### [What the task asks]
A verbatim copy of the whole listing is what is needed.

### [Record set]

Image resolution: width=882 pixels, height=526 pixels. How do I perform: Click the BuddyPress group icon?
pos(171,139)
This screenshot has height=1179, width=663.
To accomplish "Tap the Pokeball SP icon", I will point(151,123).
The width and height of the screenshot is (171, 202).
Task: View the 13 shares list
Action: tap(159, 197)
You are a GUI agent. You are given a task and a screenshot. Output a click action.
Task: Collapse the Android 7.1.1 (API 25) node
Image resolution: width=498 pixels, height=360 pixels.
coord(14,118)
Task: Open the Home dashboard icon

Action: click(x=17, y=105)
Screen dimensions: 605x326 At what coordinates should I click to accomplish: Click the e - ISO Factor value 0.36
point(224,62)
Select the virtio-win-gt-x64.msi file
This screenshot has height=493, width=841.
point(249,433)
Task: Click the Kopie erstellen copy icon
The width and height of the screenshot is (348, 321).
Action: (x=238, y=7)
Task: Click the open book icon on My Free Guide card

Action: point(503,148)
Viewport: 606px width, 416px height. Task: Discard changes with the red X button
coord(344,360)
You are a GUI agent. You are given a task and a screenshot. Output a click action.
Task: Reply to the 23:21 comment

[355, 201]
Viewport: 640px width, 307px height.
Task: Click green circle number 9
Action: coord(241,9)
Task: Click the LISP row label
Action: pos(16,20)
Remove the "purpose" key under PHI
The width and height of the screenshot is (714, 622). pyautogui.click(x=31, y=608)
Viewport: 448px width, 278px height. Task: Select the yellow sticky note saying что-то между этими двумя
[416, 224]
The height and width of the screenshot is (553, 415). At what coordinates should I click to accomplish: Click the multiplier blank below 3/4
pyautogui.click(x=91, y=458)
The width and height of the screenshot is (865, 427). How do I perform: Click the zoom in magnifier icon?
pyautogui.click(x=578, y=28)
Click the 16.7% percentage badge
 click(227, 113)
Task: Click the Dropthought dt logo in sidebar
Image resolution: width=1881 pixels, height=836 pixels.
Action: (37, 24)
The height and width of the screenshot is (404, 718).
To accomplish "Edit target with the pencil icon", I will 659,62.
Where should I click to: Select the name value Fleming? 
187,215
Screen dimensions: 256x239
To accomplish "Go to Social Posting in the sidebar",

### [Output for this task]
Image resolution: width=882 pixels, height=526 pixels. How do I perform: Click the BuddyPress group icon?
pos(171,139)
This screenshot has height=1179, width=663.
To accomplish "Tap the Pokeball SP icon", I will point(151,123).
The width and height of the screenshot is (171, 202).
Task: View the 13 shares list
Action: tap(159, 197)
You are a GUI agent. You are given a task and a screenshot. Output a click action.
Task: Collapse the Android 7.1.1 (API 25) node
Image resolution: width=498 pixels, height=360 pixels.
coord(14,118)
Task: Open the Home dashboard icon

Action: click(x=17, y=105)
Screen dimensions: 605x326 At what coordinates should I click to accomplish: Click the e - ISO Factor value 0.36
point(224,62)
Select the virtio-win-gt-x64.msi file
This screenshot has height=493, width=841.
point(249,433)
Task: Click the Kopie erstellen copy icon
The width and height of the screenshot is (348, 321).
Action: (x=238, y=7)
Task: Click the open book icon on My Free Guide card

Action: point(503,148)
Viewport: 606px width, 416px height. Task: Discard changes with the red X button
coord(344,360)
You are a GUI agent. You are given a task and a screenshot. Output a click action.
Task: Reply to the 23:21 comment

[355, 201]
Viewport: 640px width, 307px height.
Task: Click green circle number 9
Action: coord(241,9)
Task: Click the LISP row label
Action: pos(16,20)
Remove the "purpose" key under PHI
The width and height of the screenshot is (714, 622). pyautogui.click(x=31, y=608)
Viewport: 448px width, 278px height. Task: Select the yellow sticky note saying что-то между этими двумя
[416, 224]
The height and width of the screenshot is (553, 415). At what coordinates should I click to accomplish: Click the multiplier blank below 3/4
pyautogui.click(x=91, y=458)
The width and height of the screenshot is (865, 427). How do I perform: Click the zoom in magnifier icon?
pyautogui.click(x=578, y=28)
Click the 16.7% percentage badge
 click(227, 113)
Task: Click the Dropthought dt logo in sidebar
Image resolution: width=1881 pixels, height=836 pixels.
Action: (37, 24)
The height and width of the screenshot is (404, 718).
To accomplish "Edit target with the pencil icon", I will 659,62.
Where should I click to: Select the name value Fleming? 
187,215
Screen dimensions: 256x239
To accomplish "Go to Social Posting in the sidebar",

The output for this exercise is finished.